Buna maruz kalan bireylerde gerekli önlemler alınmadığında akciğerde silikozis hastalığı gelişiyor. Bu durum birçok ciddi hastalığın yanında akciğer kanserini de tetikleyen bir risk faktörü olarak kabul ediliyor.
Tarım sanayiinde kullanılan gübre ve ilaçlama içinde yer alan arseniğe 10 yıl ve daha uzun süreli maruz kalma sonucunda; cilt, akciğer, mesane, ses teli ve karaciğer kanseri gibi birçok kanserin riski artıyor.
Lastik üretiminde kullanılan poliüretan, ortho-toluidin gibi zararlı hammaddeler; lösemi ve lenfoma gibi kan kanserleri dışında mesane, ses teli, akciğer, mide ve yutma borusu ve safra yolu kanserlerine zemin hazırlayabiliyor.
Petrol rafinerisi çalışanlarının kanser riski altında olduğu belirtiliyor.
Benzin türevlerine ve kurşuna maruz kalma sonucunda, kan, akciğer ve safra yolu kanserleri riskinin arttığı belirtiliyor.
Benzin istasyonlarında çalışanlar ile egzoz gazına yüksek oranda maruz kalan otomotiv sektörü işçilerinde de bazı riskler bulunuyor.
Havayolu çalışanlarında (pilot, hostes ) zararlı ultraviyole ışınlarına maruz kalma sonucunda, ‘melanom’ adı verilen bir cilt kanseri ve meme kanseri ilişkisi ortaya atılsa da; çalışmalardaki çelişkili veriler nedeniyle bu riskin kanıtlanamadığı belirtiliyor.
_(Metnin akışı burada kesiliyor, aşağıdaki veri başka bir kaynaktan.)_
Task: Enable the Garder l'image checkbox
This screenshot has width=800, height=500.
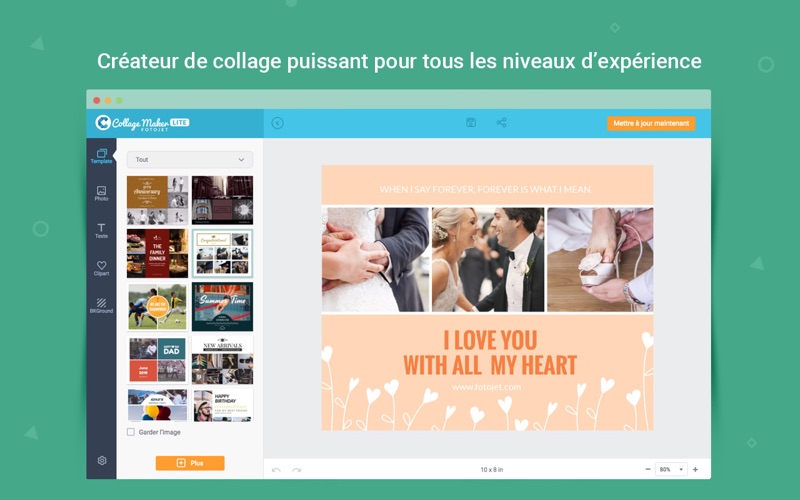Action: click(131, 432)
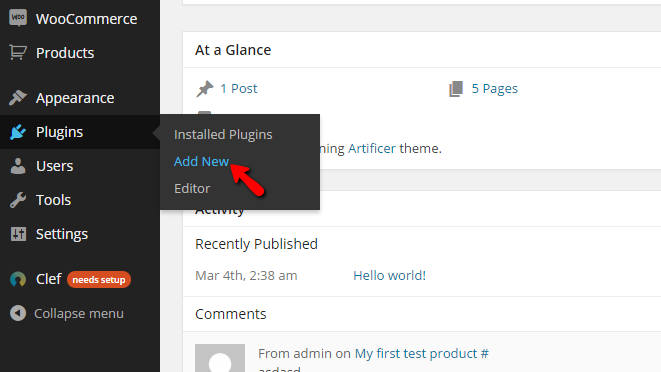Open My first test product link
This screenshot has width=661, height=372.
coord(422,353)
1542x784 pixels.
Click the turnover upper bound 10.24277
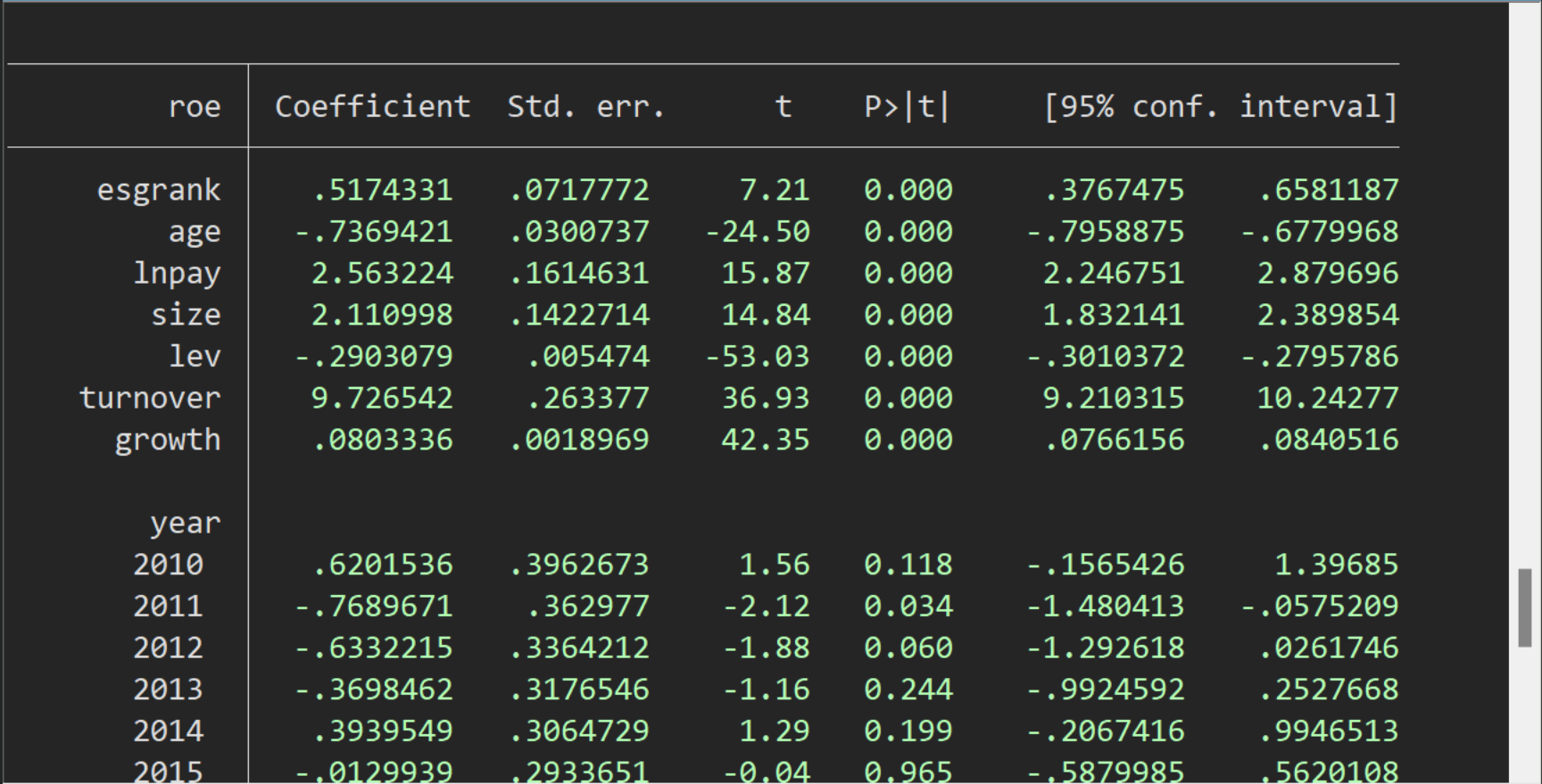pyautogui.click(x=1327, y=398)
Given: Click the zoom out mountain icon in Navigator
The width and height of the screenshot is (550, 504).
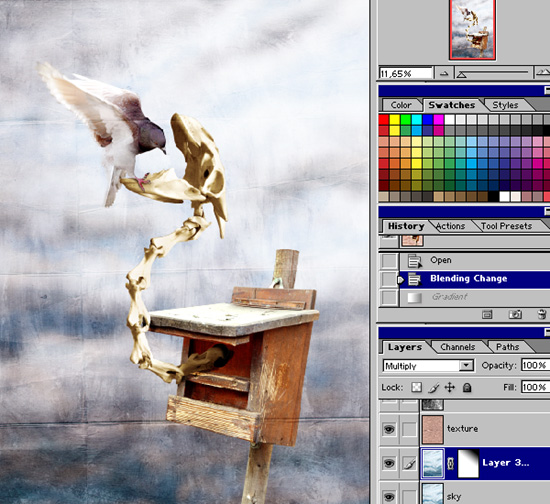Looking at the screenshot, I should pyautogui.click(x=444, y=74).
Benzer şekilde kuaförler için ortaya atılan boyaya maruz kalma ve mesane kanseri ilişkisinin de çeşitli epidemiyolojik çalışmalarda araştırıldığına, ancak kişisel faktörlerin dışlanamaması ve örnekleme yetersizliği gibi nedenlerle kanıt elde etmek için daha çok çalışmaya ihtiyaç olduğuna dikkat çekiliyor.